O Instituto de Estudos Avançados (IEA) da USP e mais seis organizações criaram um novo Instituto Nacional de Ciência e Tecnologia (INCT), com o lema Superar a tríplice monotonia do sistema agroalimentar. A iniciativa tem como objetivo mobilizar uma rede de parceiros para que o sistema agroalimentar brasileiro contribua para enfrentar a tríplice crise planetária.

O trio de problemas citados pelas organizações baseia-se em questões de paisagens ambientais, cada vez mais suscetíveis a mudanças climáticas drásticas, na criação de animais de produção industrial, com a utilização de antibióticos, e nas dietas baseadas em produtos ultraprocessados. Ricardo Abramovay, professor da Cátedra Josué de Castro da Faculdade de Saúde Pública da USP, é responsável pelo estudo e conta mais sobre ele. “Quando a gente pensa em segurança alimentar e erradicação da fome, a primeira coisa que vem ao espírito é transferência de renda, distribuição de alimento, o que é básico. Países democráticos não podem ter populações passando fome; garantir o acesso ao alimento para que ninguém passe fome, isso é básico. Mas isso, muitas vezes é tomado como um ponto de chegada, mas deveria ser um ponto de partida.”
A tríplice monotonia do sistema agroalimentar
O Brasil é um dos países que mais sofrem com mudanças climáticas no mundo. Devido à sua grande extensão territorial e posicionamento geográfico, o País está sujeito a alterações repentinas no clima. Atrelado a essas mudanças, o movimento da agricultura brasileira em direção a outros biomas só agrava a problemática. “Não se trata de renunciar à capacidade que o Brasil tem de oferecer ao mundo grãos em larga escala e com preços muito competitivos. Nós temos que continuar fazendo isso. Só que os eventos climáticos extremos estão atrapalhando cada vez mais para a gente fazer isso. O deslocamento da produção de soja em direção à Amazônia, devido à seca no Cerrado, por exemplo, tem consequências gravíssimas”, detalha o pesquisador.
Outro componente da tríade abordada pelo INCT é o uso excessivo de antibióticos na pecuária. Abramovay afirma que o Brasil é, atrás apenas da China, o país que mais utiliza antibióticos na produção animal. Uma vez no ambiente e na alimentação das pessoas, o uso desses medicamentos implica diretamente questões sérias de saúde pública, como o aparecimento de superbactérias, pauta urgente nos hospitais e para a Organização Mundial da Saúde (OMS).
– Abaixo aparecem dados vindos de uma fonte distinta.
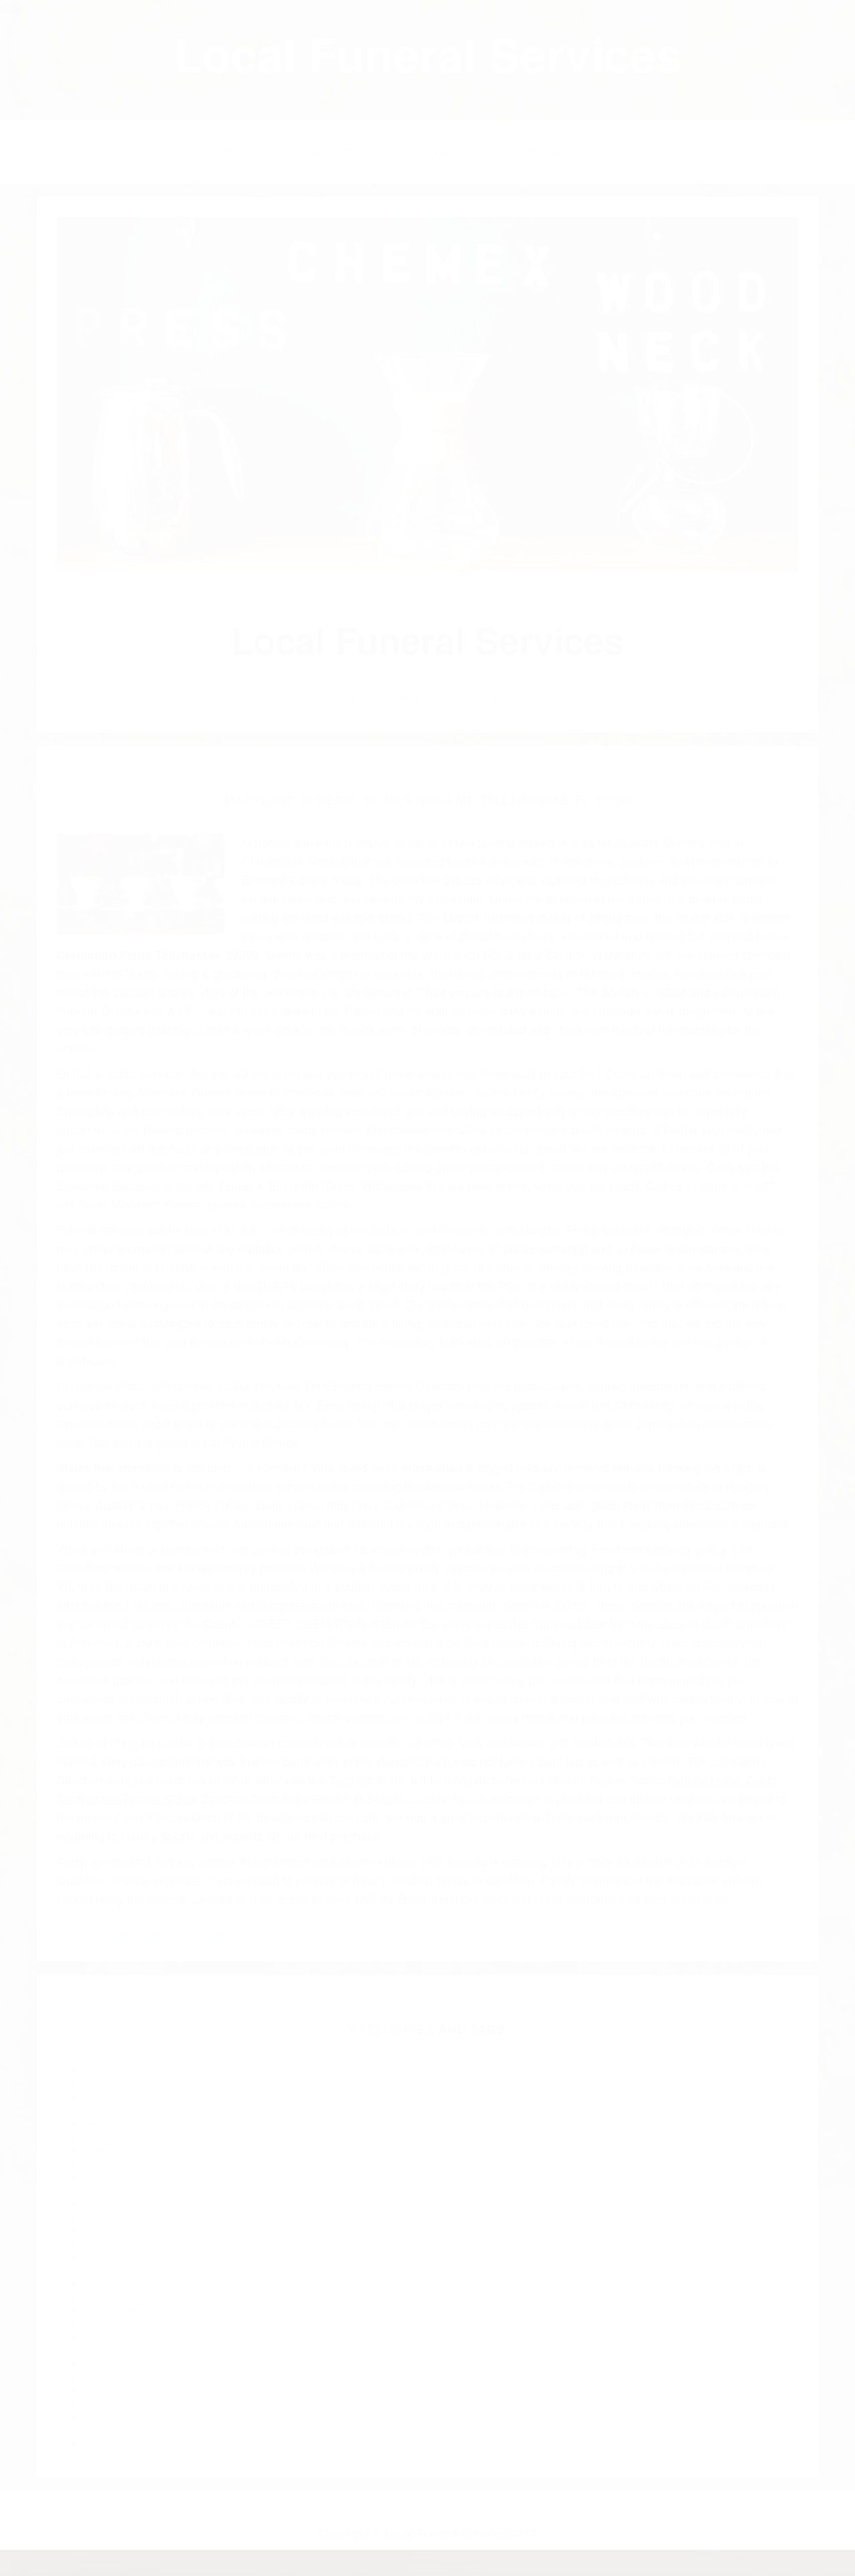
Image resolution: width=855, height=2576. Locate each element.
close (11, 6)
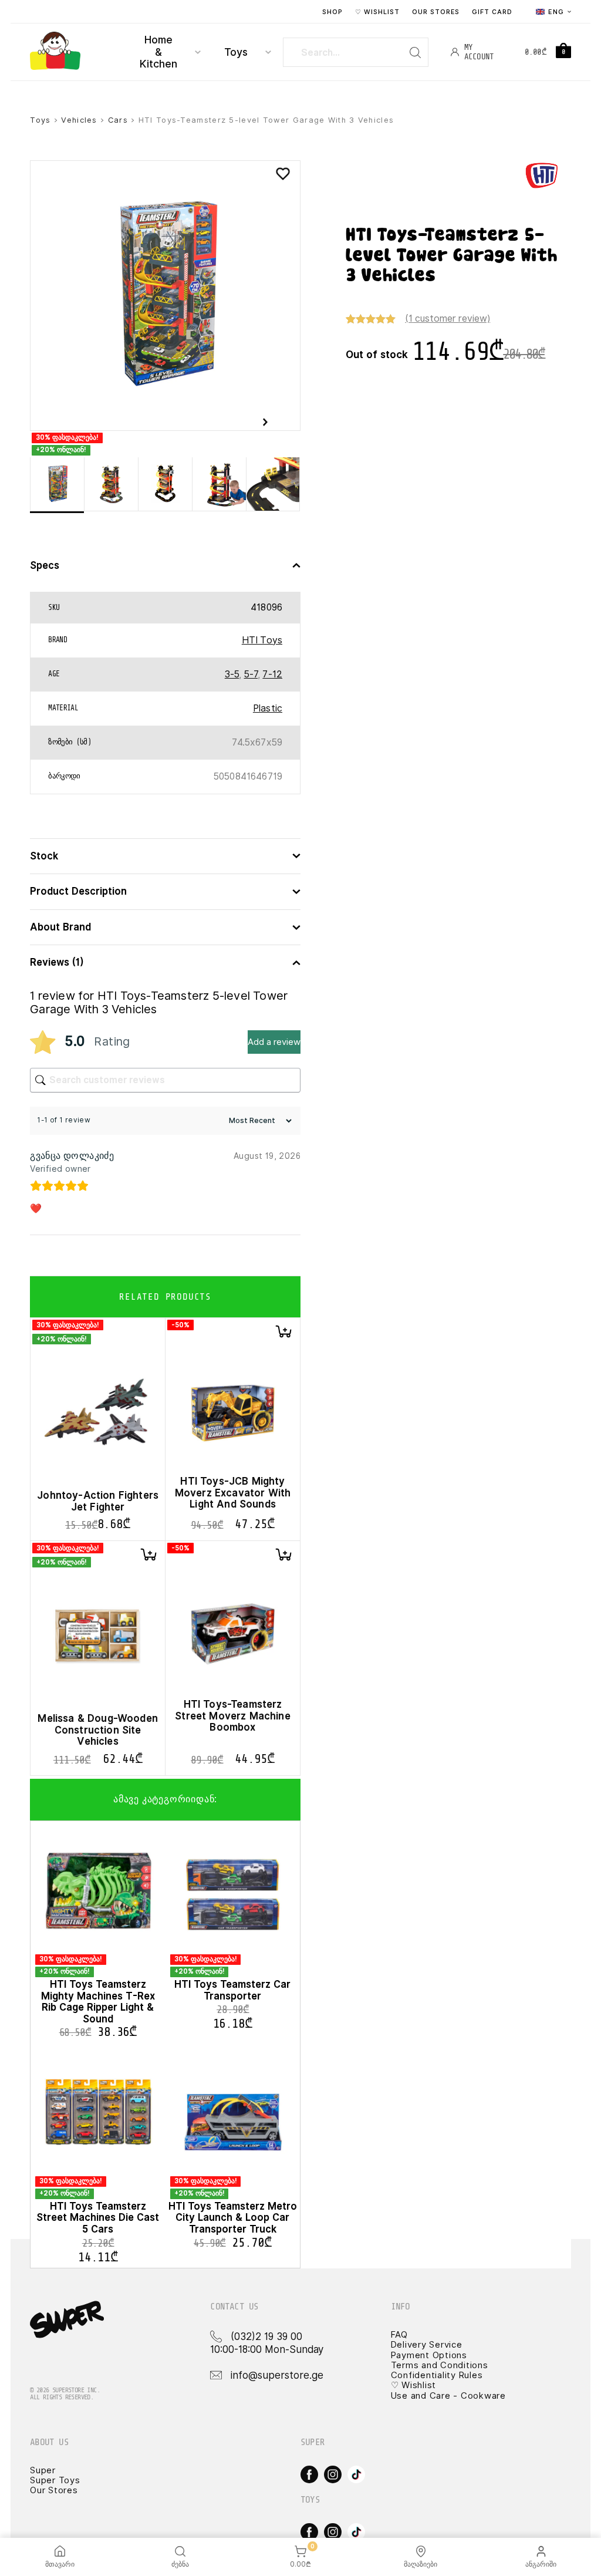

O avanço dos alimentos ultraprocessados na rotina alimentar das pessoas ao redor do mundo é outra questão abordada pelo projeto. Esse tipo específico de alimentos é um dos fatores principais nos altos índices de obesidade mundial. “O nosso projeto é tentar ver tudo isso junto. Em vez de segmentar, a nossa ambição é juntar todos esses fatores”, diz o professor.
Desafios
As estruturas e sistemas alimentares no mundo atualmente atrapalham significativamente uma possível mudança, visto que alcançaram uma força e estabilidade considerável. Contudo, Abramovay acredita no potencial que a agropecuária tem na transição para sistemas mais sustentáveis. “A transição não se faz sem uma parte muito importante do próprio setor empresarial. Os fazendeiros e o agro em geral, ao contrário do que muita gente pensa, também estão interessados nessa mudança. Eles estão sendo atingidos por esses eventos climáticos extremos e é fundamental para o País que eles encontrem, junto com a sociedade civil, com o governo e com a pesquisa científica, soluções”, complementa.